Beginning with the line that holds "This screenshot has width=673, height=509." and ending with the last line of the entries, please output each line exactly, apart from any pictures.

▶ [Records excerpted from a collection]
▼

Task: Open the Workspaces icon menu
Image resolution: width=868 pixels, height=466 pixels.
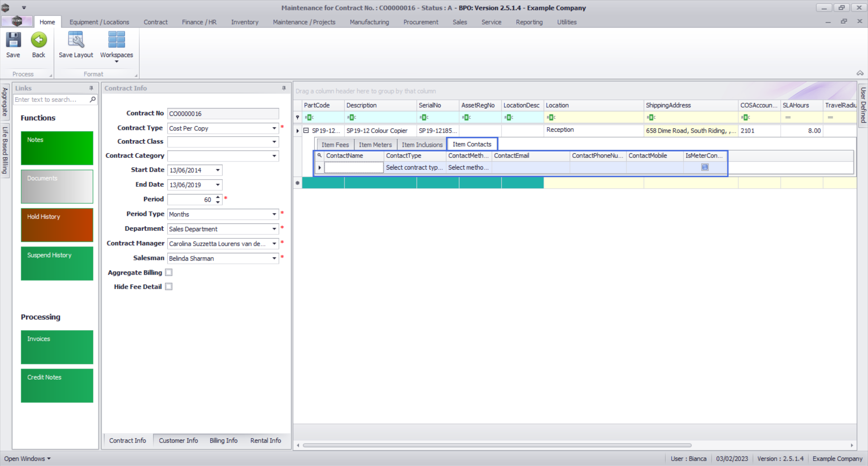Action: tap(116, 45)
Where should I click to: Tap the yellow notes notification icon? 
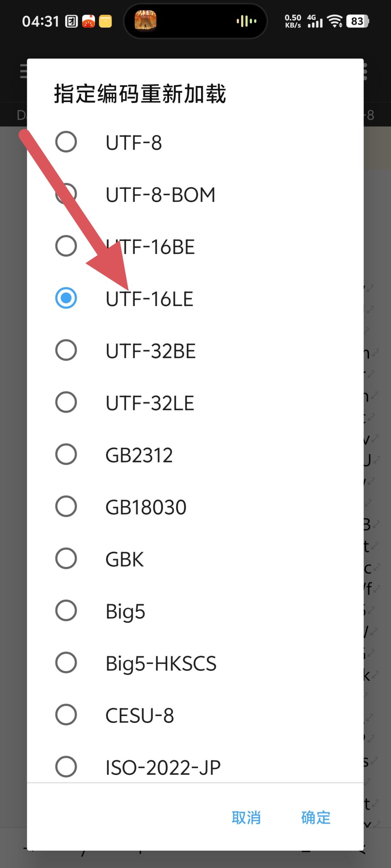105,21
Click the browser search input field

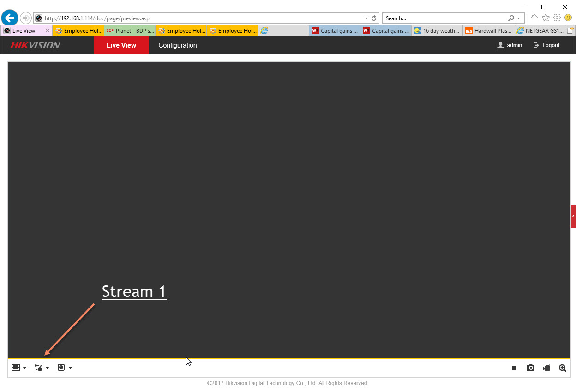[x=445, y=18]
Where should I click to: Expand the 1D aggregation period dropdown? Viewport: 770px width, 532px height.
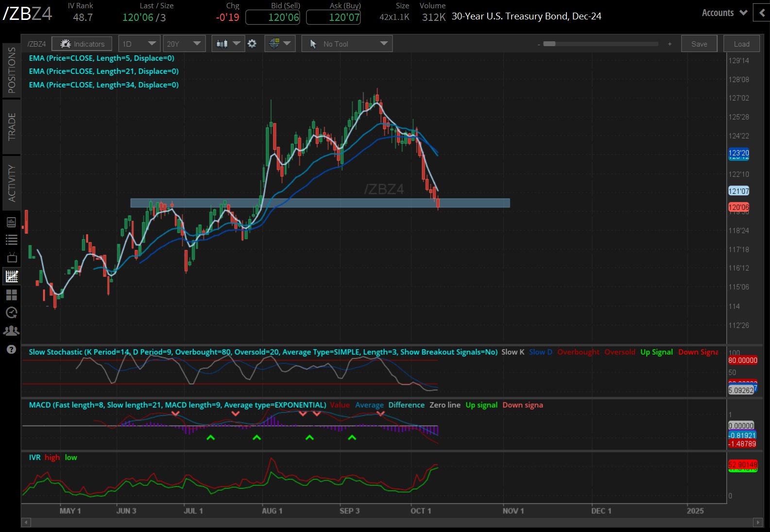click(139, 44)
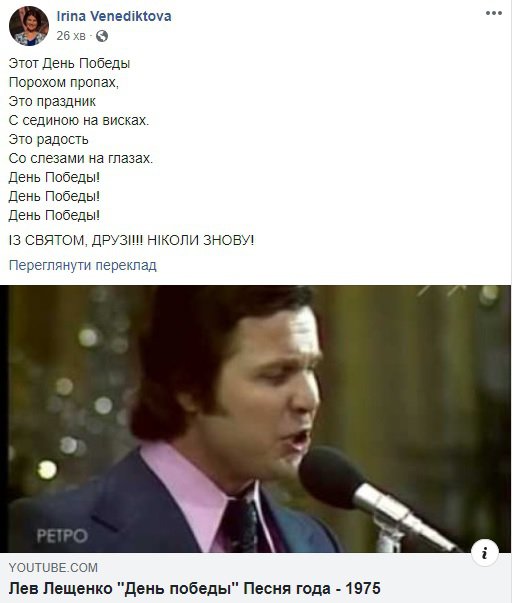Click the line "Со слезами на глазах."
This screenshot has height=603, width=521.
coord(81,158)
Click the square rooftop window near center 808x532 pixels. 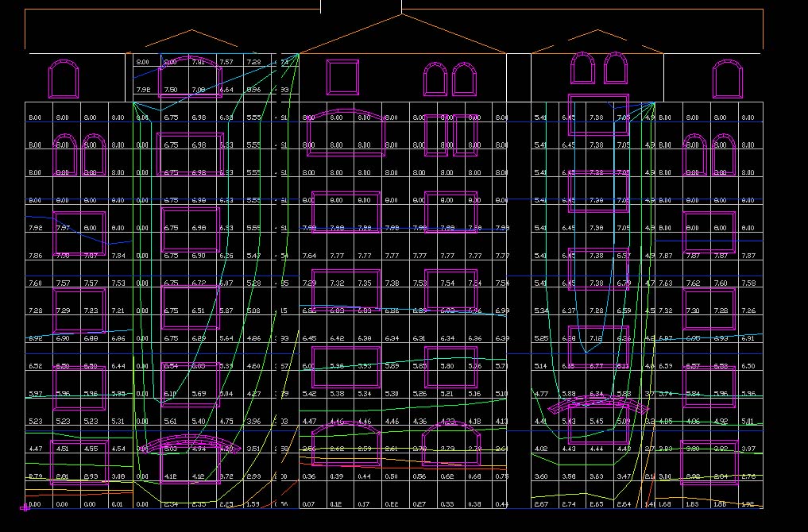(342, 75)
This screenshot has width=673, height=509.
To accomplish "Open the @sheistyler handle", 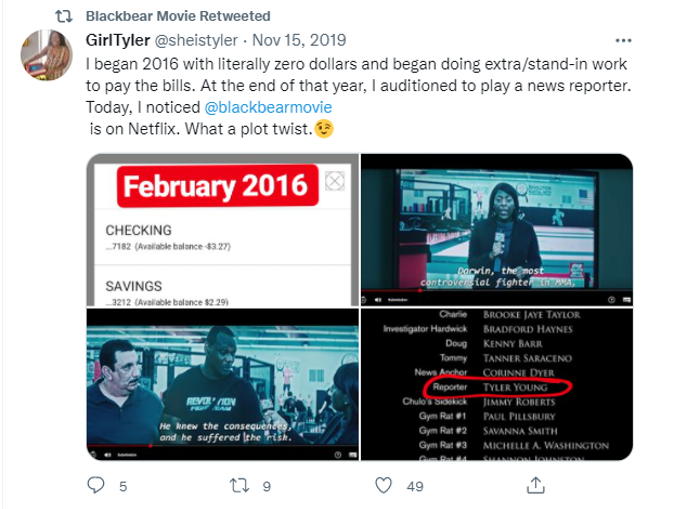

▲

▶ [RESULT FOR THIS EXERCISE]
This screenshot has width=673, height=509.
To accomplish "Open the @sheistyler handle", 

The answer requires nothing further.